→ **Exercise prompt**
Your task is to transcribe the entries below exactly, beginning with the line containing "Click Search with" and ending with the final line, and to add nothing else.

→ **Study material**
>>>
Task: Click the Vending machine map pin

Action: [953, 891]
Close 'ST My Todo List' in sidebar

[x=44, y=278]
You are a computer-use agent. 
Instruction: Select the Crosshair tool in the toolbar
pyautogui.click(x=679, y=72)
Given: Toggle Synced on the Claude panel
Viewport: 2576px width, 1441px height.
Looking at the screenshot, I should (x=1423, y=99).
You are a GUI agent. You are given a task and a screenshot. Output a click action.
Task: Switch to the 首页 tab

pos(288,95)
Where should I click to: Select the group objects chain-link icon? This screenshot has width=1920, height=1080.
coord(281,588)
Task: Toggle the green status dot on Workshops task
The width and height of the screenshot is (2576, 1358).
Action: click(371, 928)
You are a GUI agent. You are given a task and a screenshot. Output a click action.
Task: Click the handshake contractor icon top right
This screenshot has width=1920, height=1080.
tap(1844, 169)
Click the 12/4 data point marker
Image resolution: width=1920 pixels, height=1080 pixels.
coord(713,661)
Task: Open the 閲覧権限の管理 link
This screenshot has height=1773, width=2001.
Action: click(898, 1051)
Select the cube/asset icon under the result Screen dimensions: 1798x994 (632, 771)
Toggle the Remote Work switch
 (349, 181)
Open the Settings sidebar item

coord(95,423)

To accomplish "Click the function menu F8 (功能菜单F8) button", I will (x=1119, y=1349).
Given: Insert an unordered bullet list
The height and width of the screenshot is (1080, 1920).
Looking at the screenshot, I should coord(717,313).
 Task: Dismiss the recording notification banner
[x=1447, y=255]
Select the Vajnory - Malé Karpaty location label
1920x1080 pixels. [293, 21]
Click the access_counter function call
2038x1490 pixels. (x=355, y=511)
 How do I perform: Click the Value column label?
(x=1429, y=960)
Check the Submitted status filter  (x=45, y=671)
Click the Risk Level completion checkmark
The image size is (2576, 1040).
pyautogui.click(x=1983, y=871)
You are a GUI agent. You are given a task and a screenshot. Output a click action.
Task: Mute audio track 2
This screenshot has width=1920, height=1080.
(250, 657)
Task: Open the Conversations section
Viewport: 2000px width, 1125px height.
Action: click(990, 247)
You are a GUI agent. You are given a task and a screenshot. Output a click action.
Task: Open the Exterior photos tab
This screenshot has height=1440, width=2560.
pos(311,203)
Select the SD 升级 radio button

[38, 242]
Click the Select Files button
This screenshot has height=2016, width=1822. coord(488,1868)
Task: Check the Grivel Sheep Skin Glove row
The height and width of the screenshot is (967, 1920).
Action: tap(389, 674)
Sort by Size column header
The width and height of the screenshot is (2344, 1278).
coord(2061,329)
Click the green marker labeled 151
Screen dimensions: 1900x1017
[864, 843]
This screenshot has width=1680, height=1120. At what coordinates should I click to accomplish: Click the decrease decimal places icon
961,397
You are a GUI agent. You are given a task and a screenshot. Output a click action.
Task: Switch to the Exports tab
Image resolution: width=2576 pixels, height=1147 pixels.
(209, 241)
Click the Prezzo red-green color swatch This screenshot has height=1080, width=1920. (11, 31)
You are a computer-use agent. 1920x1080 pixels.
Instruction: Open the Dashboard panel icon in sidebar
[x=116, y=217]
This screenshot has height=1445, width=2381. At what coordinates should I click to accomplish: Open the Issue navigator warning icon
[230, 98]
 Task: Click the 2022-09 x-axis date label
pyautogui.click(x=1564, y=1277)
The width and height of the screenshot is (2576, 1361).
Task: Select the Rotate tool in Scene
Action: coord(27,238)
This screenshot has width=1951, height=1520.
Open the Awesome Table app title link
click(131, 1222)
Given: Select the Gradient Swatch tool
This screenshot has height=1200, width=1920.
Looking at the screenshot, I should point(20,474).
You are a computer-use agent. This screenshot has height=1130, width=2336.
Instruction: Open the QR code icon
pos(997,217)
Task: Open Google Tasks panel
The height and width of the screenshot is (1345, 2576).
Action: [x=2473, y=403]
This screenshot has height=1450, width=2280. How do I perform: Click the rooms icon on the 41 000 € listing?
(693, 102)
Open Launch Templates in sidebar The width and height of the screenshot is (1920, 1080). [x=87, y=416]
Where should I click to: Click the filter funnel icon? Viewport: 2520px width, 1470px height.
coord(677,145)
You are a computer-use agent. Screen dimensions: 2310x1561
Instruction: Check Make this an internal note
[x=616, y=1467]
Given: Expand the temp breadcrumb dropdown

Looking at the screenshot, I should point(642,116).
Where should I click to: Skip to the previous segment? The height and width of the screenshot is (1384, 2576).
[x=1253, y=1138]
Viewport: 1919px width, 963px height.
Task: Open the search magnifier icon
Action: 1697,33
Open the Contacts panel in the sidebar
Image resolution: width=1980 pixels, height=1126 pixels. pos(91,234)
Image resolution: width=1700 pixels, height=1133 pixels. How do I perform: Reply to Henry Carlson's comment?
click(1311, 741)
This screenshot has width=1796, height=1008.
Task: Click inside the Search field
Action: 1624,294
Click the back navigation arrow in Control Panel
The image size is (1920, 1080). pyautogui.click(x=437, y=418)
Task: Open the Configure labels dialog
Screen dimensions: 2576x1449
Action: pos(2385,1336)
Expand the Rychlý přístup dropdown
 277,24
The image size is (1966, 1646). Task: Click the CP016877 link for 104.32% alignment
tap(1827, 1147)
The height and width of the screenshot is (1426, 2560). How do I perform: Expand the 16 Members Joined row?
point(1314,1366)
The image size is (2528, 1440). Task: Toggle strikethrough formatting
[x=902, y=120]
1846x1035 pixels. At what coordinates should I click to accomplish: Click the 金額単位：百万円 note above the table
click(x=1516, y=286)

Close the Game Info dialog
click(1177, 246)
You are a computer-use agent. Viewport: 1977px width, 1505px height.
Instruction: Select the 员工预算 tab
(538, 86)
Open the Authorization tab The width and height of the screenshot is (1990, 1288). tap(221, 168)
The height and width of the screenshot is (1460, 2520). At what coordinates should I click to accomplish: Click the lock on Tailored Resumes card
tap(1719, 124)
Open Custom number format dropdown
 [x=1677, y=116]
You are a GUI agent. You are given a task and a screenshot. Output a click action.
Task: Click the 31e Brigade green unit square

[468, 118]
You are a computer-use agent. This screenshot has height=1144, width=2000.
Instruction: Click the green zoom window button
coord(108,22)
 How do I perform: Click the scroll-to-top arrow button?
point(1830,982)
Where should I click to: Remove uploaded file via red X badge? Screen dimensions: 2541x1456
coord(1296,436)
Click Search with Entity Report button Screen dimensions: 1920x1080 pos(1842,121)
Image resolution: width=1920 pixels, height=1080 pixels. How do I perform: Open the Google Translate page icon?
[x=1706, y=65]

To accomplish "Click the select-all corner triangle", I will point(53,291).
<<<
→ **Result for this exercise**
Click Search with Entity Report button Screen dimensions: 1920x1080 pos(1842,121)
Image resolution: width=1920 pixels, height=1080 pixels. How do I perform: Open the Google Translate page icon?
[x=1706, y=65]

To accomplish "Click the select-all corner triangle", I will point(53,291).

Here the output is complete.